A Division Bench of this Court in Saraswat Co-operative Bank Ltd. Mumbai, V/s. Chandrakant Maganlal Shah & Ors., 2002 (Supp.) Bom.C.R.539= 2001 (1) Mh. L.J. 581, has observed that if a case is made out, the Court can appoint Court Receiver under Order 40 of the Civil Procedure Code (for short, CPC) or pass the order of attachment before judgment as envisaged under Order 38 of the CPC or such other interlocutory stage itself.
The Apex Court in Rajendran & Ors V/s. Shankar Sundaram & Ors 2008 (2) SCC 724 has observed that prima facie opinion at the interlocutory stage is sufficient to pass an order, under Order 38 of the CPC.
In similarly situated matter, though the proceedings were not under Arbitration Act, I have passed the order and appointed the Receiver with a view to complete the project by taking possession for the time being from the tenants with further directions to provide them all facilities as agreed by the Developer. That was also a case of temporary dispossession to complete the project.
In the present case, it is not in dispute that the General Body of the Society which is supreme has taken a conscious decision to redevelop the suit building. The General Body of the Society has also resolved to appoint the Respondent No.1 as the Developer. Those decisions have not been challenged at all. The Appellants, who were members of the Society at the relevant time, are bound by the said decisions.
The Appellants in the dispute filed before the Co-operative Court have only challenged the Resolution dated 27/4/2008, which challenge would merely revolve around the terms and conditions of the Development Agreement. As a matter of fact, the General Body of the Society has approved the terms and conditions of the Development Agreement by overwhelming majority.
Merely because the terms and conditions of the Development Agreement are not acceptable to the Appellants, who are in minuscule minority (only two out of twelve members), cannot be the basis not to abide by the decision of the overwhelming majority of the General body of the Society. By now it is well established position that once a person becomes a member of the Co-operative Society, he loses his individuality with the Society and he has no independent rights except those given to him by the statute and Byelaws.
The member has to speak through the Society or rather the Society alone can act and speaks for him qua the rights and duties of the Society as a body. The member of Society has no independent right qua the Society and it is the Society that is entitled to represent as the corporate aggregate.
The Court also observed that the stream cannot rise higher than the source. Suffice it to observe that so long as the Resolutions passed by the General Body of the Respondent No.2 Society are in force and not overturned by a forum of competent jurisdiction, the said decisions would bind the Appellants. They cannot take a stand alone position but are bound by the majority decision of the General Body.
Notably, the Appellants have not challenged the Resolutions passed by the General Body of the Society to redevelop the property and more so, to appoint the Respondent No.1 as the Developer to give him all the redevelopment rights. The property rights of the Appellants herein in the portion (in respective flats) of the property of the Society cannot defeat the rights accrued to the Developer and/or absolve the Society of its obligations in relation to the subject matter of the Arbitration Agreement.

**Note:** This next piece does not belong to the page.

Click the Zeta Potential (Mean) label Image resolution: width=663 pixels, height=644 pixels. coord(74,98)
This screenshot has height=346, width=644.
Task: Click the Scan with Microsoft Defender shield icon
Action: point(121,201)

We have no hesitation in taking the view that since the Appellants were members of the Society and were allotted flats in question in that capacities at the relevant time are bound by the decision of the General Body of the Society as long as the decision of the General Body is in force. As observed earlier, the Appellants have not challenged the decisions of the General Body of the Society which is supreme, in so far as redevelopment of the property in question or of appointment of the Respondent No.1 conferring on him the development rights.

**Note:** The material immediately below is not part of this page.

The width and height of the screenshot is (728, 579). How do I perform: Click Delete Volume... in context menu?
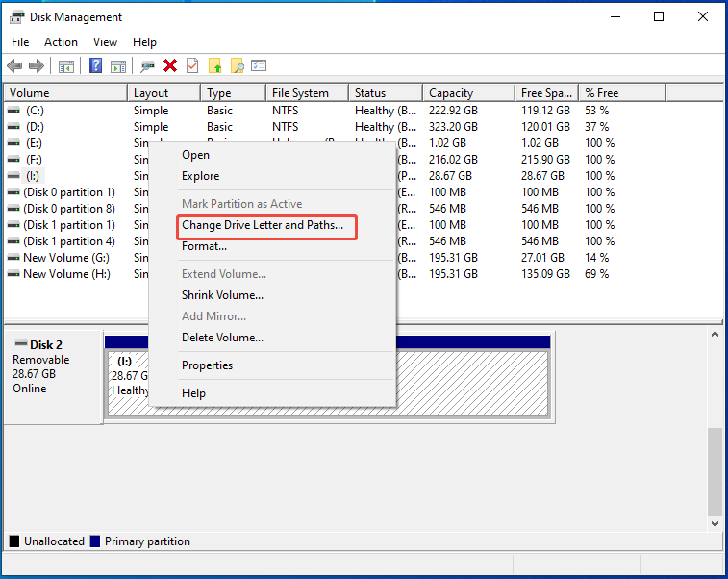pyautogui.click(x=222, y=338)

The contesting Defendants/Members are unable to make statement and/or not ready to provide security in case the suit is dismissed but the project is halted at this stage at their instance. Therefore, in view of above facts, as well as, law so referred, the Court is empowered to pass appropriate order, even at the interlocutory stage including appointing the Receiver under Order 38 and Order 40 of the CPC.

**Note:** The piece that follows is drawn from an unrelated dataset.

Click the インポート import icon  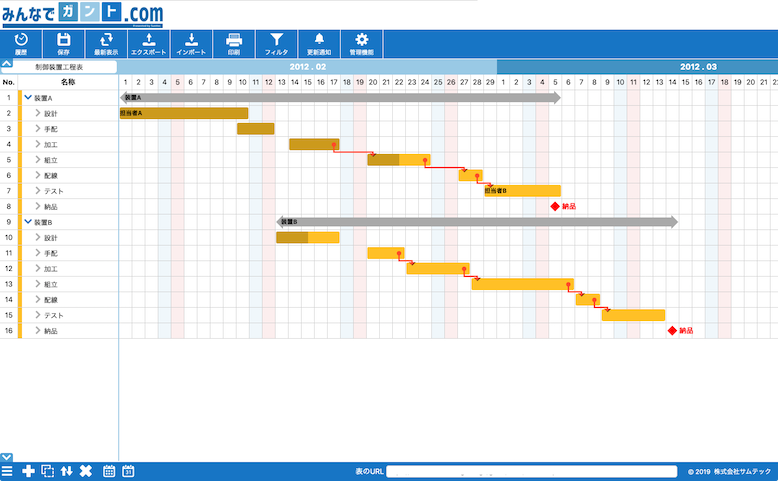click(191, 40)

In the present case, based upon the majority members, the consent terms as well as the resolution, the parties have already acted upon and proceeded further in view of the valid permission and sanction and registered documents as referred above.
The averments made in the suit as well as in notice of motion, objection so raised by filing dispute on the allegations of fraud and misrepresentation now at this stage is again a matter of trial and details. Those aspects just cannot be gone into at this stage in such fashion merely on the basis of the averments so raised as noted, the conduct of the parties, therefore, also place important role while assessing the necessary elements as contemplated under the CPC before passing any such order.
There is no dispute with regard to the stages/steps taken by the parties read with the investment already made and the fact that the everybody is waiting for the project to complete within a stipulated time and as early as possible so that the members can take and reoccupy the newly premises and/or they can occupy, as early as possible, with all the facilities.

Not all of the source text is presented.